### How to complete this task
Lines with "Recoil": how many are there in the listing below? Reply with the number only.

---*---

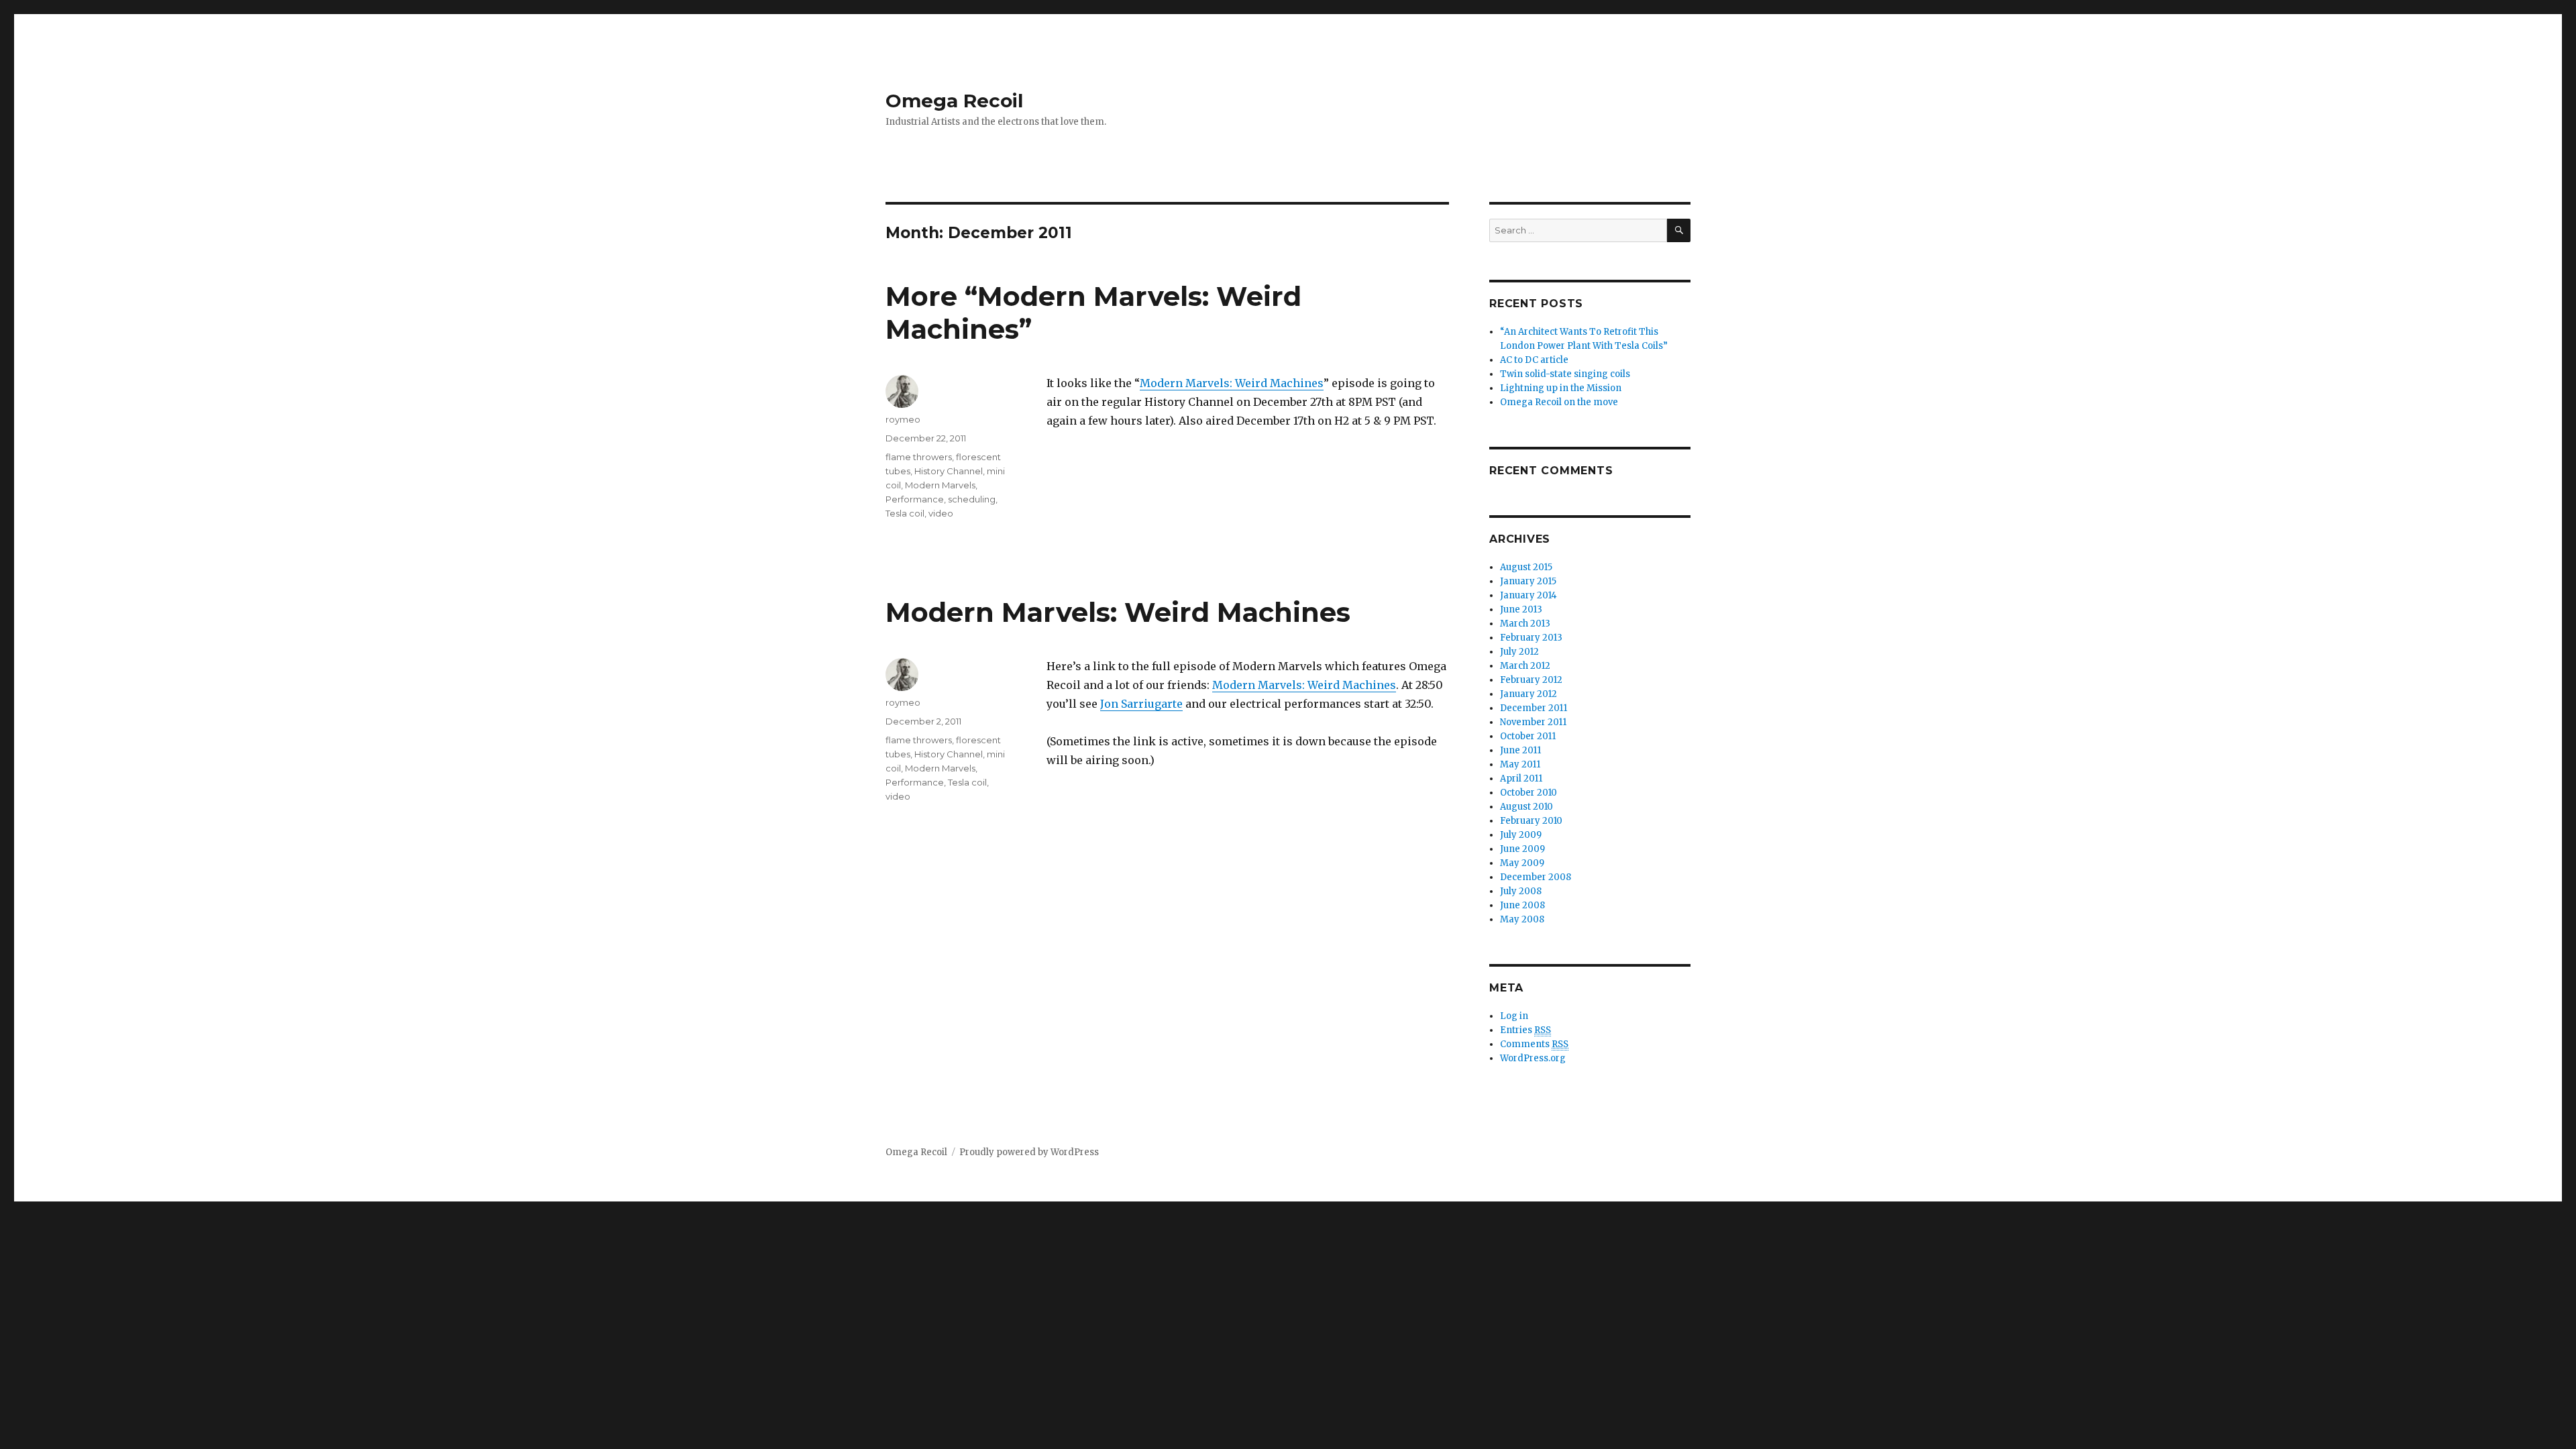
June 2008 (1522, 905)
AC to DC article (1534, 360)
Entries (1525, 1030)
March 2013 (1525, 623)
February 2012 (1531, 680)
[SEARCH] (1678, 230)
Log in (1514, 1016)
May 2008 (1522, 919)
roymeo (902, 419)
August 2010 (1526, 806)
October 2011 (1528, 736)
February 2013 (1531, 637)
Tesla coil (904, 513)
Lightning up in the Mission (1560, 388)
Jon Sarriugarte (1141, 703)
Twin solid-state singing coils (1565, 374)
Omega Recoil (954, 100)
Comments (1534, 1044)
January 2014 (1528, 595)
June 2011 (1520, 750)
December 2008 (1535, 877)
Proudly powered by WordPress (1029, 1152)
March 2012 (1525, 666)
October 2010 (1528, 792)
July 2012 (1519, 651)
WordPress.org (1533, 1058)
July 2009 (1521, 835)
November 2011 (1533, 722)
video (940, 513)
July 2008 (1521, 891)
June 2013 (1521, 609)
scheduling (972, 499)
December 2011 (1533, 708)
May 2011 (1520, 764)
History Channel (948, 471)
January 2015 (1528, 581)
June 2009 (1522, 849)
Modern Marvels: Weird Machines (1232, 383)
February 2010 (1531, 820)
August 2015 (1526, 567)
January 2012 (1528, 694)
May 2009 (1522, 863)
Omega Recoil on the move (1559, 402)
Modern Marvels (940, 485)
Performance (914, 499)
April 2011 (1521, 778)
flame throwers (918, 456)
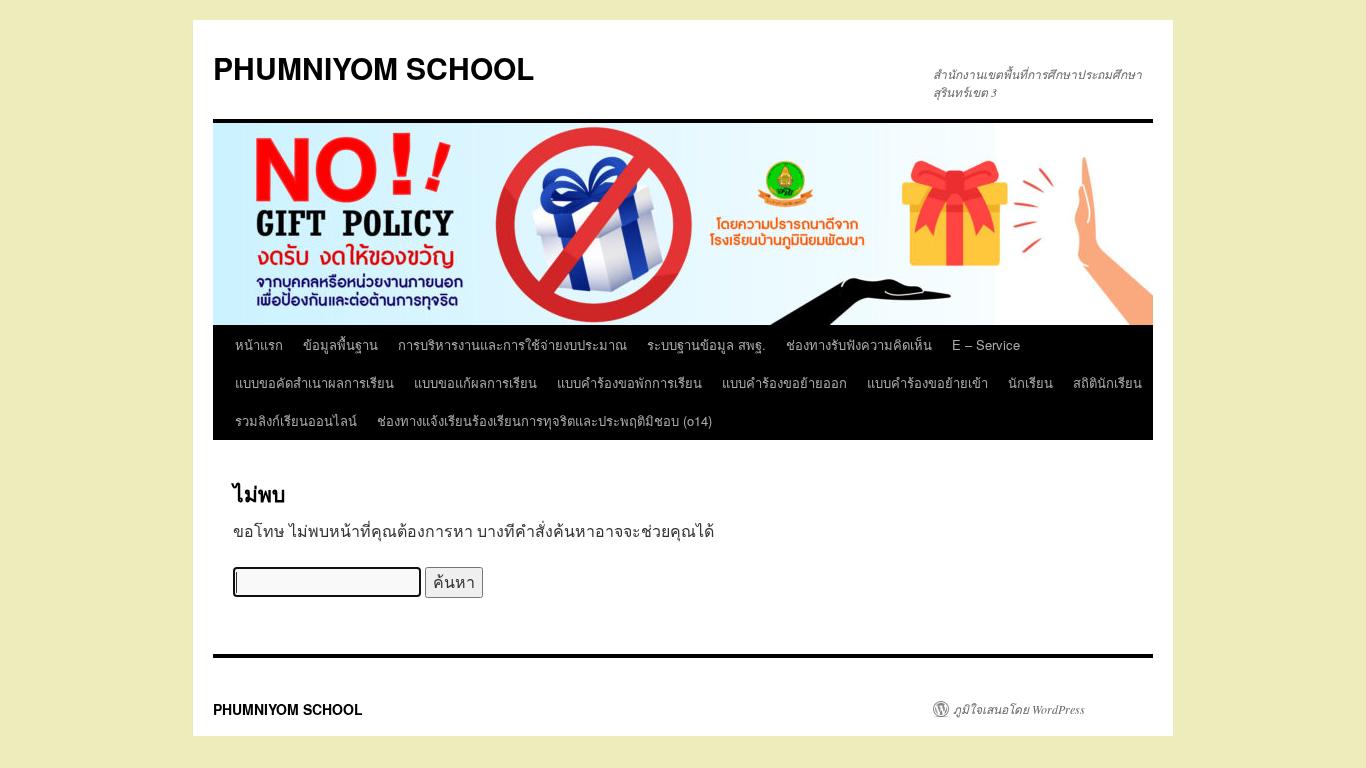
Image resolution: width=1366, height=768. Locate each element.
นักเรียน (1030, 382)
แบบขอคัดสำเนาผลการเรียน (314, 382)
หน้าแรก (259, 344)
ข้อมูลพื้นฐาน (340, 344)
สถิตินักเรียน (1107, 382)
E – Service (986, 344)
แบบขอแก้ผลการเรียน (475, 382)
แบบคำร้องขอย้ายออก (784, 382)
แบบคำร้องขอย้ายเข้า (927, 382)
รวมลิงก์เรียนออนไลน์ (296, 420)
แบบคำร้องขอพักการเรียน (629, 382)
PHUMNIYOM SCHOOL (373, 67)
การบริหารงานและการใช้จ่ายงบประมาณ (512, 344)
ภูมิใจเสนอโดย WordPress (1019, 709)
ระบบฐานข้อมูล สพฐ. (706, 344)
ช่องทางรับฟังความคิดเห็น (859, 344)
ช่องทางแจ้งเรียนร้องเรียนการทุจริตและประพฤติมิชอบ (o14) (544, 420)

---*---

### Result of the task
2